● DATA FOR THIS TASK

════════

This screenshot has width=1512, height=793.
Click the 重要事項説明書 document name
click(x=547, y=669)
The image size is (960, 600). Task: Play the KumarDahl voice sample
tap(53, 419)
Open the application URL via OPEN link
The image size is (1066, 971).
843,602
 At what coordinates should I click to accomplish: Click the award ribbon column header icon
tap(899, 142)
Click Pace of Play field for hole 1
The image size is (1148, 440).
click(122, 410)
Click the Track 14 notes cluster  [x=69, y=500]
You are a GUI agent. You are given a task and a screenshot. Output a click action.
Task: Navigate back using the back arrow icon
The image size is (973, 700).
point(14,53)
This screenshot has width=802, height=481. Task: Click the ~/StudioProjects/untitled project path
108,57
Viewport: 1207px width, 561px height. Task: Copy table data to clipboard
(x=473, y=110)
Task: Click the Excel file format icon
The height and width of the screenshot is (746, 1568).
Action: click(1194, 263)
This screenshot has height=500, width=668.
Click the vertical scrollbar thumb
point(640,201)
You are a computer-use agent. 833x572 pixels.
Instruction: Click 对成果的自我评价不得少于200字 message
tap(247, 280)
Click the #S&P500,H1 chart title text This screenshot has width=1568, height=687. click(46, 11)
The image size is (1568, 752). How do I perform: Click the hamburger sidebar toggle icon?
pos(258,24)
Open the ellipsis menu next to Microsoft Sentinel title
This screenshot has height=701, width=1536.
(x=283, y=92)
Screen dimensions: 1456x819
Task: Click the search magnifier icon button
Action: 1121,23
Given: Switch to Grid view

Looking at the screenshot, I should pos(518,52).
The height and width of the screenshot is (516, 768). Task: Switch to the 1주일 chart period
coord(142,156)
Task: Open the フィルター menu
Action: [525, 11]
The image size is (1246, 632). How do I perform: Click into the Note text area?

════════

● GOAL OF THE EXERCISE
From the listing above, collect every line that mentions the word "text".

● TASK OUTPUT
Click the #S&P500,H1 chart title text This screenshot has width=1568, height=687. click(46, 11)
The image size is (1246, 632). How do I perform: Click into the Note text area?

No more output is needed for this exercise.